No cemitério ou de como os mortos viram vento:
(Escuta feita no centro do cemitério São João Batista)
5. Evento: Segunda-feira 10 de março, 15:00hs.
Um sutil tecido composto pelos sons distantes da cidade faz com que o som do vento nas
árvores não caia no vazio. Distantes mas claros, também há alguns pássaros. Um galo
canta e o som de uma mosca é nítido. Um avião passa. Alguns outros insetos são notórios,
enquanto que nos fundos alguém trabalha com uma pá. O vento sopra e brinca com as
folhas secas no chão, as move com delicadeza, com pequenos empurrões. Cachorros ao
longe, o vento continua brincando com as folhas no chão. Os sons são bem contornados e
delimitados, são pontuações no espaço. Varias folhas são movidas pelo vento ao mesmo
tempo, o vento não deixa que as árvores fiquem quietas. Os pássaros voltam, o vento
escolhe só uma folha, passa entre as arvores, passa o vento...

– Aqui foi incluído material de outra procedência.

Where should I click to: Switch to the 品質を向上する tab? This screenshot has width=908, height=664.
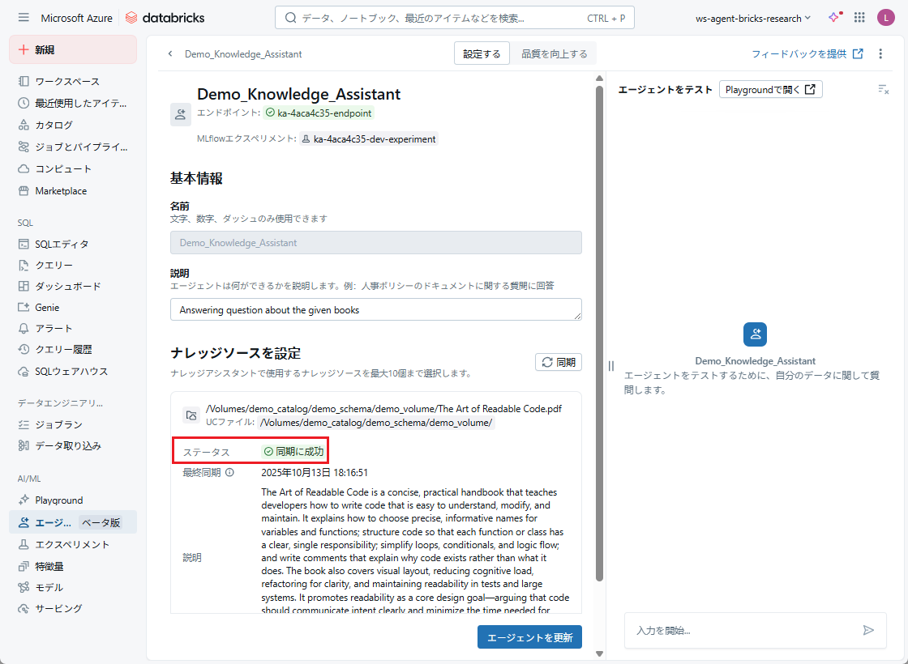click(554, 54)
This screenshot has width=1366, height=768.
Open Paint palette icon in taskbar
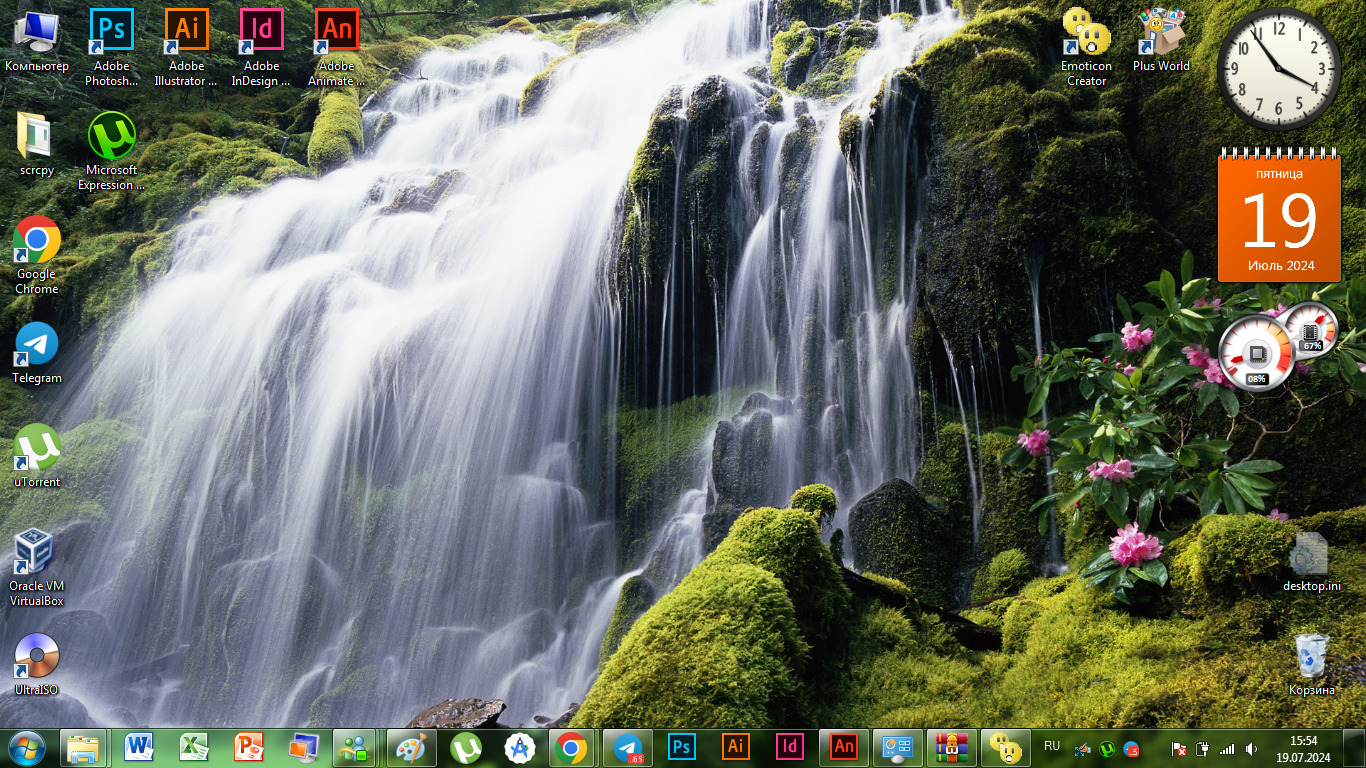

“Com-o-vento-entre-folhas-e-arvores”
Depois desta serie de escutas, posso dizer que a notação de canto é só uma possibilidade visual. A
cidade sempre esteve presente nas escutas, mas o que para os olhos eram cantos, para os ouvidos
viraram:
“Monocromo-cinza-com-porta-que-abre-e-bate-com-pássaros”
“Cinzas-com-porta-que-abre-e-bate-com-pássaros”
“Cinzas-sobre-negro-porta-que-abriu-e-bateu-com-sutil-sobro-de-vento”
“No-meio-entre-a-queda-de-agua-e-o-resto”
“Com-o-vento-entre-folhas-e-arvores”
Os olhos veem cantos, os ouvidos fazem cantar os cantos.